→ **Consignes**:
(1) Dites si chacune des affirmations suivantes s'accorde avec l'extrait sur les attaques des armées françaises, puis répondez par oui ou par non en citant mot pour mot le passage qui tranche. (a) Le 43e RI s'empare de Frégicourt. (b) D'après le Général Buat, les 77e DI et 15e DIC sont bien préparées. (c) Chilly et Soyécourt sont pris par la 77e DI.
(2) Poursuivez l'extrait sur les attaques des armées françaises à partir de sa dernière phrase.

→ **Extrait**:
+-------+

Ce succès permet aux Français de débloquer partiellement la situation. Le 43e RI (1re DI) s’empare de Frégicourt, tandis que la XXXIIe Corps de Henri Berthelot finit par dégager le Bois de Saint-Pierre-Vaast. Malheureusement, le VIe Corps du Général Paulinier (celui qui a défendu l’accès au Fort de Souville à Verdun) subit des lourdes pertes en voulant dégager le Bois Labé. Mais le 27, Fayolle doit cesser son attaque car les Britanniques ne se sont pas emparés de Morval et Lesboeufs.

B – Xe Armée
– Du côté des forces de Micheler, le IInd Corps du Général Denis Duchêne est fortement constitué pour l’assaut, avec les 77e DI de Cugnac (objectif Barleux), 15e DI Coloniale du Général Bro (progression entre Barleux et Vermandovillers), 3e DI de Nayal Martin de Bourgon (objectif Horgny) et 4e DI (progression sur Berny, entre Belloy et Estrées). A droite du IInd CA, le XXXVe CA (Charles Jacquot) et le Xe CA (François Anthoine) doivent attaquer sur Deniécourt, Soyécourt, Vermandovillers et Chilly. Selon le Général Buat, témoin direct de la préparation d’offensive, les 77e DI et 15e DIC sont en état médiocre et insuffisamment préparée. Mais les 3e et 4e DI sont en meilleure tenue (3).
– Après la préparation d’artillerie, l’Infanterie française attaque et gagne du terrain contre les positions du IX. Armee-Korps. Chilly et Soyécourt sont pris par les Xe et XXXVe Corps. La 4e DI du Général Henri Linder (120e, 147e et 328e RI ; 9e et 18e BCP) parvient dans les faubourgs de Berny, tandis que la 3e DI de P-E. Nayal Martin de Bourgon (51e, 87e, 128e et 272e RI ; 38e RIT) avance sur la droite de la 4e. Malheureusement, elle doit se replier quand l’aile gauche de la 15e DIC a été repoussée par une violente riposte allemande. Et la 77e DI n’a pas eu plus de chance devant Barleux. Lorsqu’il cesse son attaque, le IInd Corps de Duchêne a attaqué et pris 631 prisonniers. Seulement, l’ensemble du front de la Xe Armée est découpé, ce qui contraint Micheler à planifier de nouvelles attaques pour régulariser le saillant.

+-------+

→ **Lignes fournies**:
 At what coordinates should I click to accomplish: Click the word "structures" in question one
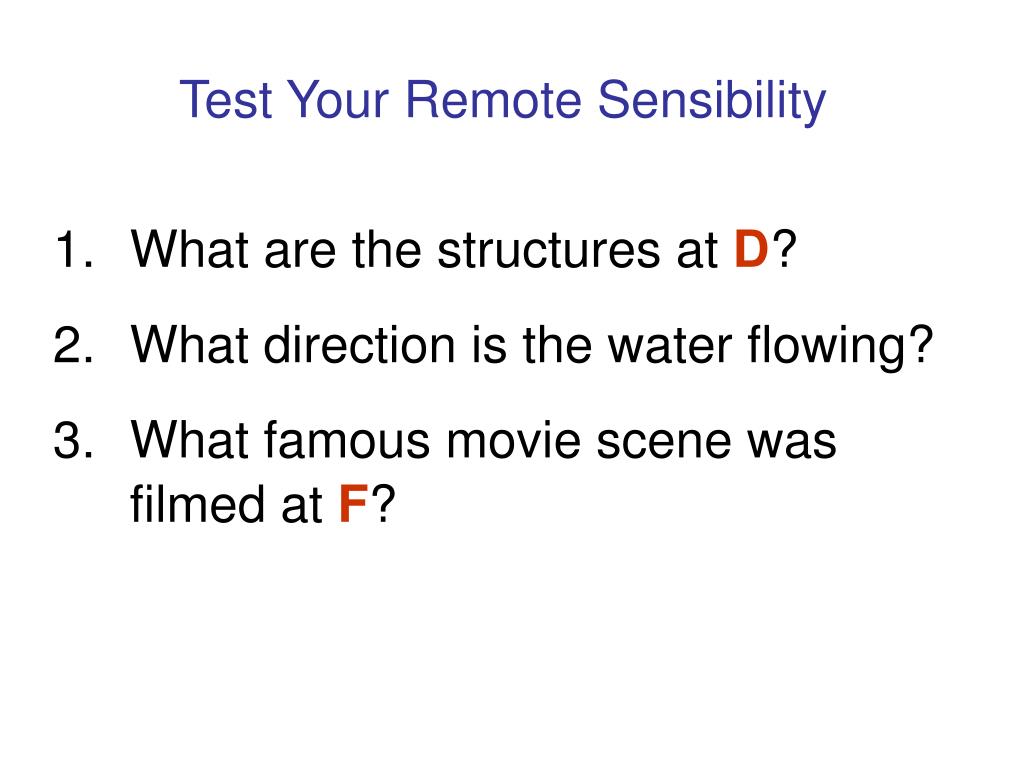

+-------+

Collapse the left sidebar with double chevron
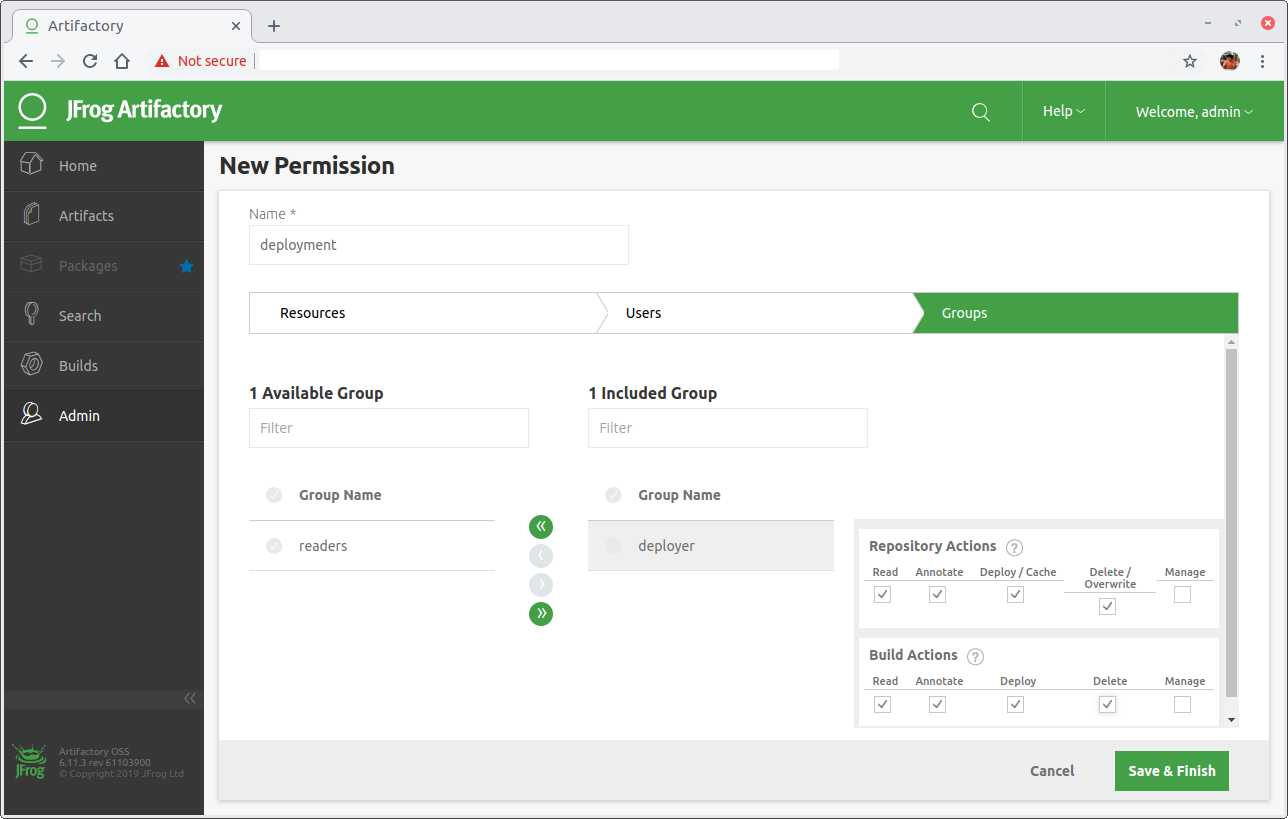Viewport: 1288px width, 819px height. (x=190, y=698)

+-------+

→ **Corrigés**:
(1)
(a) Oui : « Le 43e RI (1re DI) s’empare de Frégicourt ».
(b) Non : « les 77e DI et 15e DIC sont en état médiocre et insuffisamment préparée ».
(c) Non : « Chilly et Soyécourt sont pris par les Xe et XXXVe Corps ».

(2)
– Le 5 septembre, les Corps français repartent à l’attaque. Du côté du XXXVe, Jacquot fait donner la 43e DI d’Antoine Baucheron de Boissoudy, (détachée du XXIe CA), avec les 85e (149e RI ; 3e et 10e BCP) et 86e Brigade (158e RI ; 1er et 31e BCP), attaque le massif de Daniécourt par l’ouest, emportant plusieurs positions allemandes. Malheureusement, la 61e DI de Charles Vanderberg, avec les 121e (264e et 265e RI) et 122e (219e et 262e RI) Brigades progresse moins bien par le nord. Il n’en va pas mieux chez Duchêne, où selon l’avis de Buat, les 15e DIC et 77e DI « ne font que des bêtises » et ne progressent pas (4). Durant les journées des 6-7 septembre, la 4e DI de Linder progressent jusqu’à l’intérieur de Berny, pendant que la 61e DI progresse sur Daniécourt. Malheureusement, la 3e DI ne gagne pas de terrain, de même que les Coloniaux et la 77e DI. Seule la 43e DI effectue l’avance la plus notable sur Vermandovillers. Selon Buat, les responsables de l’échec sont les généraux divisionnaires du IInd CA qui n’osent dire ce qu’ils pensent devant Duchêne (5), augmentant ainsi les chances d’insuccès.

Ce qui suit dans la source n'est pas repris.